▸ **TASK TO COMPLETE**
Retyping the records exactly, down to the last line, is the whole job.

Collected data entries
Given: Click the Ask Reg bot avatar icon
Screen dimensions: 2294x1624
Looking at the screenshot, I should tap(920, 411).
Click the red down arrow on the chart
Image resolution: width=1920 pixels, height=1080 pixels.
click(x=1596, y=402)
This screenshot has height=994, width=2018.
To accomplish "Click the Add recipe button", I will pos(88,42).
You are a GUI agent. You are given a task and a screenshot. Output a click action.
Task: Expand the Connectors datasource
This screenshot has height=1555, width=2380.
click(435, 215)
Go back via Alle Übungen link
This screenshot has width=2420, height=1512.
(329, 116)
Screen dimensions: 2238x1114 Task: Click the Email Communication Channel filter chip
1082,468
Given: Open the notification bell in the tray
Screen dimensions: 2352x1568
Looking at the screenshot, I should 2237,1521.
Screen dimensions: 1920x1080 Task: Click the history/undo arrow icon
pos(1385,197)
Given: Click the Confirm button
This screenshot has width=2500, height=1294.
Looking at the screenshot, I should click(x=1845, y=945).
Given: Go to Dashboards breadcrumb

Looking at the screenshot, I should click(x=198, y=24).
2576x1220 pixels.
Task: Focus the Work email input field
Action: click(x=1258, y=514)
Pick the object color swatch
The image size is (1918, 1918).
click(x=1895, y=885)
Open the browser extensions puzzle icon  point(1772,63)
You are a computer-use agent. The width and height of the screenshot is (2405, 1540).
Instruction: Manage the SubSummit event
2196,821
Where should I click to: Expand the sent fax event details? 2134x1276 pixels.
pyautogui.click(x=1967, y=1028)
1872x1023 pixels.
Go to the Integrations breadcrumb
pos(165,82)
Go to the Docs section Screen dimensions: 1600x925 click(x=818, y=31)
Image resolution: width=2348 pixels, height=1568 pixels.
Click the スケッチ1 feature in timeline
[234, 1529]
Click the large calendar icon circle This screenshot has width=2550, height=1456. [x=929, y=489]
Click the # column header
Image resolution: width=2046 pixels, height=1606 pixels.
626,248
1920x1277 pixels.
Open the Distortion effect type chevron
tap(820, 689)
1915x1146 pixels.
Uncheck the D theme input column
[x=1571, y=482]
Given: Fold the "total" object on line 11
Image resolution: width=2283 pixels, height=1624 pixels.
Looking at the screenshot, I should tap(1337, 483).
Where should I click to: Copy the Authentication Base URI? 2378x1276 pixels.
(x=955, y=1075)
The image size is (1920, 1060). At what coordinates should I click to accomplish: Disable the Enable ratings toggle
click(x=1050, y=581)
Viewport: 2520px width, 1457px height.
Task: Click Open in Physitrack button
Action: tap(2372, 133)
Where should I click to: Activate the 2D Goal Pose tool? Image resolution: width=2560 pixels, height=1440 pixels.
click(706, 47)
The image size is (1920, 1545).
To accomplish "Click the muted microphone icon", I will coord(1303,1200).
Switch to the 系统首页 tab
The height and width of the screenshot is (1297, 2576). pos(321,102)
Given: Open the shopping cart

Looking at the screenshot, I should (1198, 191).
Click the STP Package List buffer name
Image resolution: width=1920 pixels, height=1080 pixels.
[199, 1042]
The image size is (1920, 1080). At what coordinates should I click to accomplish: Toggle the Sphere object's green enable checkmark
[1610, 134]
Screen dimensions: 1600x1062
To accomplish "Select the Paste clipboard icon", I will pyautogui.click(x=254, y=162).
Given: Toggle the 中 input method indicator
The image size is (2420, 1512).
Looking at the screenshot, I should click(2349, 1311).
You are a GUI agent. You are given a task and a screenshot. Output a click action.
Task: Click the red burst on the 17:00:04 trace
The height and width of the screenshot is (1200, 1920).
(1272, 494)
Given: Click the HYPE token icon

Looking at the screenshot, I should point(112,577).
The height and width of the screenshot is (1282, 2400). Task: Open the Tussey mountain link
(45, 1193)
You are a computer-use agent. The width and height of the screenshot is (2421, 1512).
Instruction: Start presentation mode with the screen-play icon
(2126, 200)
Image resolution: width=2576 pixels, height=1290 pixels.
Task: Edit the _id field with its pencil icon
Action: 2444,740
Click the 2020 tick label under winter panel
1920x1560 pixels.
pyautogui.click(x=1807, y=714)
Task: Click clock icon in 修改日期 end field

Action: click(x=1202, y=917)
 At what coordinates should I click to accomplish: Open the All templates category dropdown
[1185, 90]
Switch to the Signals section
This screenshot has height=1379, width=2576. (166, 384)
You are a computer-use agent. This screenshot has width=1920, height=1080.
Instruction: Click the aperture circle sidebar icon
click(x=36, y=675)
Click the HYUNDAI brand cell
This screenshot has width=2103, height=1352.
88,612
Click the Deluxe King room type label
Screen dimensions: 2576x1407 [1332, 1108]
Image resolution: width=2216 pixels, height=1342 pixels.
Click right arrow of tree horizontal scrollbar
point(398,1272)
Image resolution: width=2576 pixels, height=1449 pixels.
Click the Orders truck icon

▸ **EXERCISE RESPONSE**
Given: Click the Ask Reg bot avatar icon
Screen dimensions: 2294x1624
Looking at the screenshot, I should tap(920, 411).
Click the red down arrow on the chart
Image resolution: width=1920 pixels, height=1080 pixels.
click(x=1596, y=402)
This screenshot has height=994, width=2018.
To accomplish "Click the Add recipe button", I will pos(88,42).
You are a GUI agent. You are given a task and a screenshot. Output a click action.
Task: Expand the Connectors datasource
This screenshot has height=1555, width=2380.
click(435, 215)
Go back via Alle Übungen link
This screenshot has width=2420, height=1512.
(329, 116)
Screen dimensions: 2238x1114 Task: Click the Email Communication Channel filter chip
1082,468
Given: Open the notification bell in the tray
Screen dimensions: 2352x1568
Looking at the screenshot, I should 2237,1521.
Screen dimensions: 1920x1080 Task: Click the history/undo arrow icon
pos(1385,197)
Given: Click the Confirm button
This screenshot has width=2500, height=1294.
Looking at the screenshot, I should click(x=1845, y=945).
Given: Go to Dashboards breadcrumb

Looking at the screenshot, I should click(x=198, y=24).
2576x1220 pixels.
Task: Focus the Work email input field
Action: click(x=1258, y=514)
Pick the object color swatch
The image size is (1918, 1918).
click(x=1895, y=885)
Open the browser extensions puzzle icon  point(1772,63)
You are a computer-use agent. The width and height of the screenshot is (2405, 1540).
Instruction: Manage the SubSummit event
2196,821
Where should I click to: Expand the sent fax event details? 2134x1276 pixels.
pyautogui.click(x=1967, y=1028)
1872x1023 pixels.
Go to the Integrations breadcrumb
pos(165,82)
Go to the Docs section Screen dimensions: 1600x925 click(x=818, y=31)
Image resolution: width=2348 pixels, height=1568 pixels.
Click the スケッチ1 feature in timeline
[234, 1529]
Click the large calendar icon circle This screenshot has width=2550, height=1456. [x=929, y=489]
Click the # column header
Image resolution: width=2046 pixels, height=1606 pixels.
626,248
1920x1277 pixels.
Open the Distortion effect type chevron
tap(820, 689)
1915x1146 pixels.
Uncheck the D theme input column
[x=1571, y=482]
Given: Fold the "total" object on line 11
Image resolution: width=2283 pixels, height=1624 pixels.
Looking at the screenshot, I should tap(1337, 483).
Where should I click to: Copy the Authentication Base URI? 2378x1276 pixels.
(x=955, y=1075)
The image size is (1920, 1060). At what coordinates should I click to accomplish: Disable the Enable ratings toggle
click(x=1050, y=581)
Viewport: 2520px width, 1457px height.
Task: Click Open in Physitrack button
Action: tap(2372, 133)
Where should I click to: Activate the 2D Goal Pose tool? Image resolution: width=2560 pixels, height=1440 pixels.
click(706, 47)
The image size is (1920, 1545).
To accomplish "Click the muted microphone icon", I will coord(1303,1200).
Switch to the 系统首页 tab
The height and width of the screenshot is (1297, 2576). pos(321,102)
Given: Open the shopping cart

Looking at the screenshot, I should (1198, 191).
Click the STP Package List buffer name
Image resolution: width=1920 pixels, height=1080 pixels.
[199, 1042]
The image size is (1920, 1080). At what coordinates should I click to accomplish: Toggle the Sphere object's green enable checkmark
[1610, 134]
Screen dimensions: 1600x1062
To accomplish "Select the Paste clipboard icon", I will pyautogui.click(x=254, y=162).
Given: Toggle the 中 input method indicator
The image size is (2420, 1512).
Looking at the screenshot, I should click(2349, 1311).
You are a GUI agent. You are given a task and a screenshot. Output a click action.
Task: Click the red burst on the 17:00:04 trace
The height and width of the screenshot is (1200, 1920).
(1272, 494)
Given: Click the HYPE token icon

Looking at the screenshot, I should point(112,577).
The height and width of the screenshot is (1282, 2400). Task: Open the Tussey mountain link
(45, 1193)
You are a computer-use agent. The width and height of the screenshot is (2421, 1512).
Instruction: Start presentation mode with the screen-play icon
(2126, 200)
Image resolution: width=2576 pixels, height=1290 pixels.
Task: Edit the _id field with its pencil icon
Action: 2444,740
Click the 2020 tick label under winter panel
1920x1560 pixels.
pyautogui.click(x=1807, y=714)
Task: Click clock icon in 修改日期 end field

Action: click(x=1202, y=917)
 At what coordinates should I click to accomplish: Open the All templates category dropdown
[1185, 90]
Switch to the Signals section
This screenshot has height=1379, width=2576. (166, 384)
You are a computer-use agent. This screenshot has width=1920, height=1080.
Instruction: Click the aperture circle sidebar icon
click(x=36, y=675)
Click the HYUNDAI brand cell
This screenshot has width=2103, height=1352.
88,612
Click the Deluxe King room type label
Screen dimensions: 2576x1407 [1332, 1108]
Image resolution: width=2216 pixels, height=1342 pixels.
Click right arrow of tree horizontal scrollbar
point(398,1272)
Image resolution: width=2576 pixels, height=1449 pixels.
Click the Orders truck icon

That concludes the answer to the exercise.